_TEXT BLOCK_
********

Tuesday, March 6, 2012

Salmon Fishing in the Yemen

This new romantic comedy with elements of drama is based on a book and directed by Lasse Hallstrom.

During the war with Afghanistan, Patricia Maxwell (Kristin Scott Thomas), the British prime minister's press secretary, has to find a feel good story involving the Middle East to deflect negative news reports from the area. She tries to find a fluffy story and comes upon one where a Sheik (Amr Waked) wants to import salmon to put into Yemen waters, since he is avid fly fisher with many estates, including one in Scotland near a river. He is forward-thinking and hopes this Yemeni project will make his country be viewed as more modern and a business prospect for other countries.

Harriet (Emily Blunt), who works at a consulting firm, is in charge of the Sheik's account and so compels government fish expert Fred (Ewan McGregor) to lend his talents and help plan and stock a fishery downstream from a dam the Sheik has built on the Yemen. Fred finds this a wholly useless enterprise, but is strongarmed by his boss and government people to do the project. This further strains his marriage, especially when his wife (Rachel Stirling) makes a business decision without him, and she goes away for a time. This leaves Fred with the opportunity to do the same, so he takes on the fish project.  He gives outrageous demands to Harriet and the government, thinking this will derail the project, but every demand is met and Fred can't help but be impressed.

Meanwhile, Harriet has just met a new guy, a soldier (Tom Mison) who is soon deployed to Afghanistan just when her project is underway. When he is reported MIA, Fred convinces her to join him in the Middle East to help her get her mind off her troubles.

Although this is not a very deep film, it has some dramatic plot points. I find it charming and infectiously likeable. It is mostly lightly comedic and old-fashionedly romantic.  It is not hard to predict that eventually the characters of Harriet and Fred will get together romantically, despite the problems the story manufactures for them. Kristin Scott Thomas supplies a lot of the humor, although there are many funny lines and stituations from many characters. The character of the Sheik is written as one of those foreigners who provide wise sayings to the Caucasian characters to help them with their problems that we often see in films, but Amr Waked plays it pretty genuinely without making it too sappy or mystical of a character.

McGregor gets to use his native Scottish accent which I think many Australian actors who have migrated to Hollywood should go back to doing from time to time. There is no sex between the two main characters (just Harriet and her boyfriend) and I don't even recall a kiss, even at the end, and in fact thought McGregor's character could even have jumped out of a 1950s Powell and Pressburger movie. The actress playing Fred's wife seems a little old for McGregor even though she's several years younger, simply because I think he always looks boyish no matter what his part is, and the role of the soldier boyfriend is not very dimensional, a plot device for the most part.

The film does has the "twee British comedy" vibe but not as overt as something like The Englishman Who Went Up a Hill but Came Down a Mountain, Waking Ned Devine or other films of that sort. There are no stereotyped small town folk or quaint old fogey who swears up a storm to liven up the scenery (that role is served by Scott Thomas, and the scenery is actually very nice with the area of the fishery in Yemen showing the expanse of the land to good effect). The main cast is actually pretty small. There are some salmon/fish metaphors as expected, most notably the swimming upstream against the rest of the world mentality.  A couple of serious plot points to me seem a bit out of place, involving terrorism, but they are necessary to show how the local people do not agree with the Sheik's plans and to also show that his vision for his country may be too modern for them to understand or accept.

********

_WHAT YOU WILL DO_
According to the movie review, who directed Salmon Fishing in the Yemen? Rely only on the movie review above for your answer.

********

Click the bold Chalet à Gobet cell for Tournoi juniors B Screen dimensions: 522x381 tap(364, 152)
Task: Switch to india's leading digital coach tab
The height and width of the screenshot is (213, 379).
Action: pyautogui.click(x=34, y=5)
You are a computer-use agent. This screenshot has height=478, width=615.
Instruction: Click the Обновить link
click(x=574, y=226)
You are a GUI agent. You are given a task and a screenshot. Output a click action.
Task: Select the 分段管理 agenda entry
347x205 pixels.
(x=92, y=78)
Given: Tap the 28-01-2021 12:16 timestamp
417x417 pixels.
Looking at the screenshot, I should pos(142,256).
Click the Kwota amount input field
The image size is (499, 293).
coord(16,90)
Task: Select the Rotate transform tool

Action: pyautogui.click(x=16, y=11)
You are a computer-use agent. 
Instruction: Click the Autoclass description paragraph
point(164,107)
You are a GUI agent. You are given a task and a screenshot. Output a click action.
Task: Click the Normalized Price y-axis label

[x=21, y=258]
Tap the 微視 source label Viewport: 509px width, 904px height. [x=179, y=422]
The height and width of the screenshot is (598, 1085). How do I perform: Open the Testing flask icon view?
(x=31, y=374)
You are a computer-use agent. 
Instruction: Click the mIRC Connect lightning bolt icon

********

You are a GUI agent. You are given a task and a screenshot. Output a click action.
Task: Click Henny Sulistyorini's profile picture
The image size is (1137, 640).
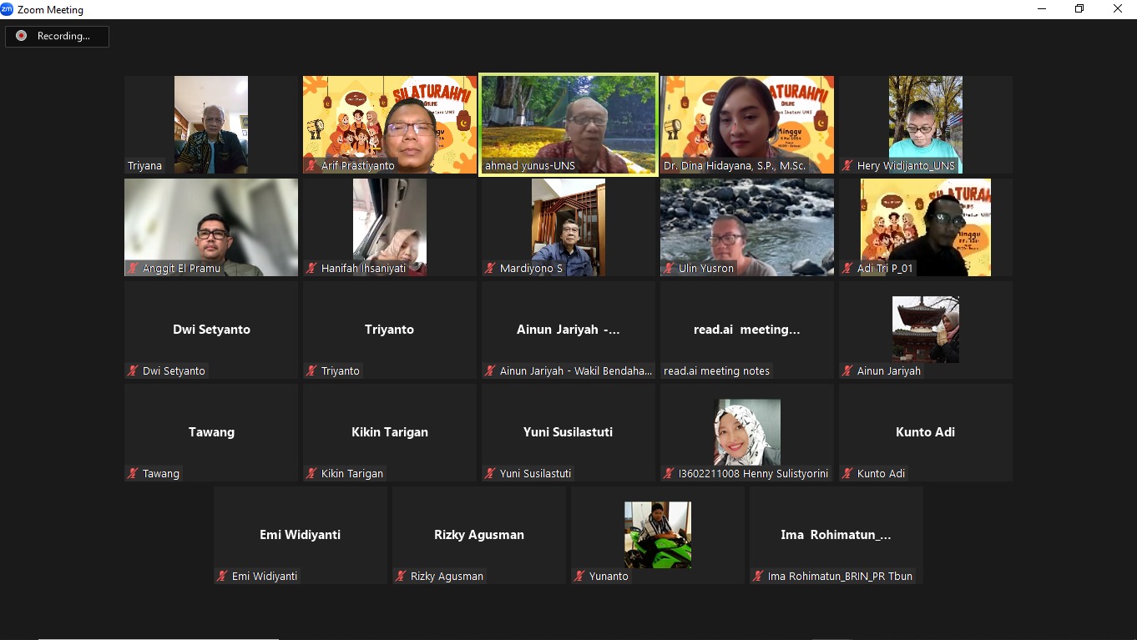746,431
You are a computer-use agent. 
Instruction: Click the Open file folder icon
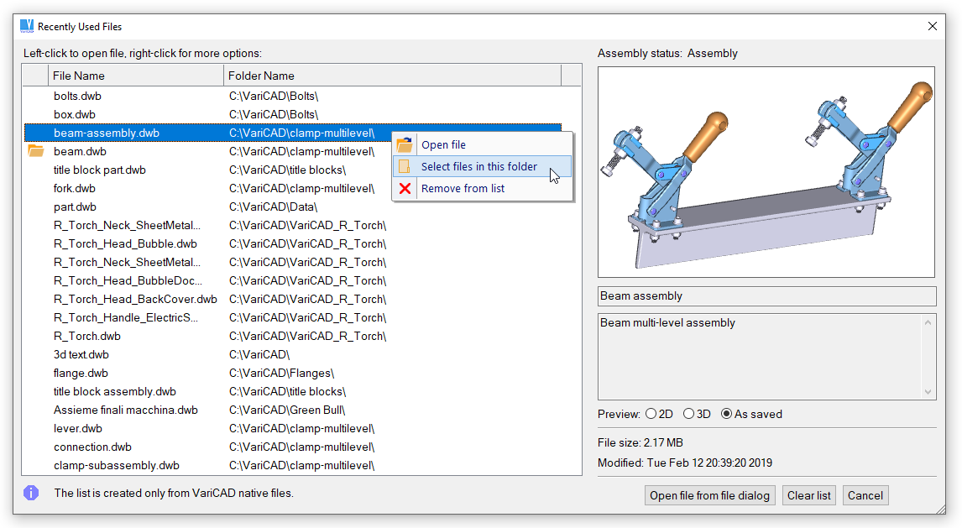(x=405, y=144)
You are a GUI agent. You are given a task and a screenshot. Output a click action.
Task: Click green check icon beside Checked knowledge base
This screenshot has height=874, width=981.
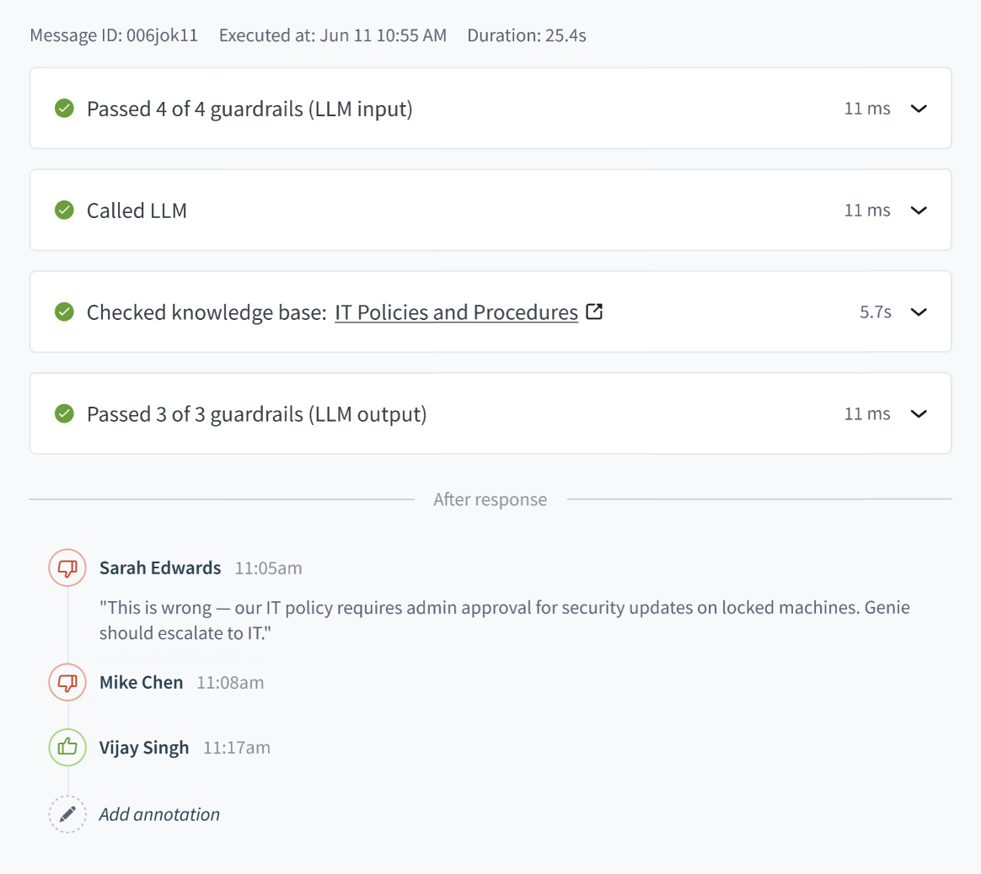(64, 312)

********

_EXERCISE SOLUTION_
Lasse Hallstrom